My 1998 Dodge Neon has been stalling after it is warmed up. It runs great when the engine is cold but once the temperature gauge gets to the middle it stalls no matter how fast or slow I’m going. Once it stalls it won’t start for about 10 to 15 minutes while the engine cools a little. Then it will start and run fine for a few more minutes until the gauge reaches the middle and it will stall again. I’ve had my cam sensor, crank sensor, and ignition coil replaced and the problem hasn’t been fixed. When I bring it to the garage they tell me that no problem codes are showing up and by the time they look at it, it has cooled down enough to run and they can’t see a problem. Any ideas? Thanks.
The parts you threw at it are for ignition. Are you sure it is losing spark, or just guessing? I ask because I assume some diagnostics has been done other than just reading for codes.
In order to run, an engine needs four things, air, fuel, compression, and spark. Stalling means a loss of one of these. Spark has many ODB monitors, so losing it usually leads to a code. Air has a couple, but many problems can cause stalling without a code, like dirty throttle bodies and IACs. If feathering the throttle during a stalling event has any effect, I’d suspect that.
Fuel only has codes based on injector feedback. Dirty injectors only leave a code when they cause lean condition misfires. The fuel pressure and pump are typically not monitored by ODB. These need to be checked with a fuel pressure gauge during a stalling event.
Compression should be easily checked once warmed up. A standard compression check can tell you if this engine is just flat worn out.
Other things to worry about are vacuum leaks.

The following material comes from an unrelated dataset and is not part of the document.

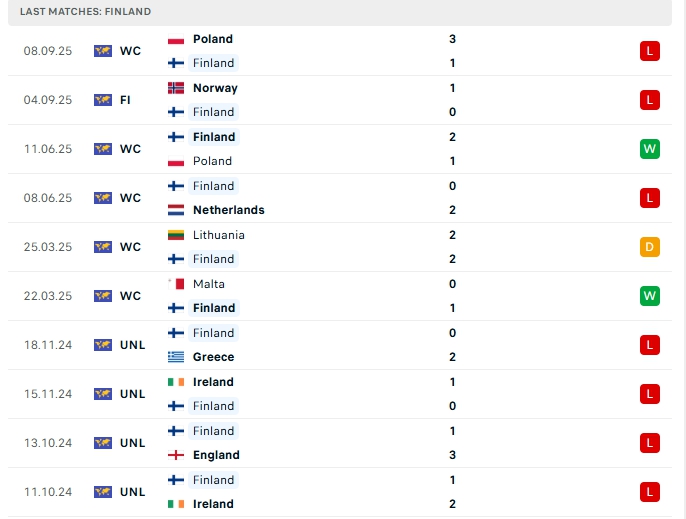Click the Norway flag icon
Viewport: 686px width, 519px height.
click(176, 88)
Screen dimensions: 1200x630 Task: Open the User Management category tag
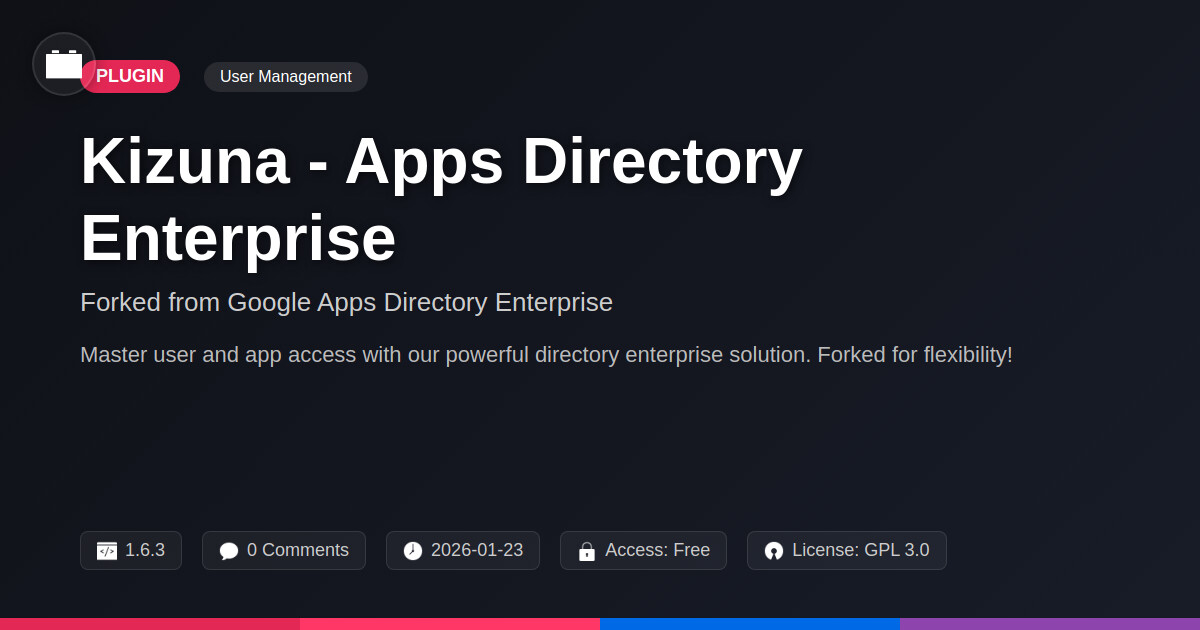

These should set a code, but there are times the leak can cause stalls before the lean burn monitor is tripped. On older cars like this, a dirty EGR that sticks open is a good candidate.
So if I’m to understand this correctly, the mechanic isn’t willing to spend enough time with your car to get it warmed up so it can be diagnosed so parts are simply being thrown at it ? Or is it intermittent ? From what I understand you to be saying, it isn’t. If this is correct you may want to find a mechanic willing to take the time to properly diagnose. One thing I would try if I was diagnosing this and the above parts had already been thrown at it would be to let it cool down. make sure it’ll start then turn it back off. I would take a blow dryer and heat up the PCM. Once it’s warmed up I would try to start it. If it wont start, the problem has now been found.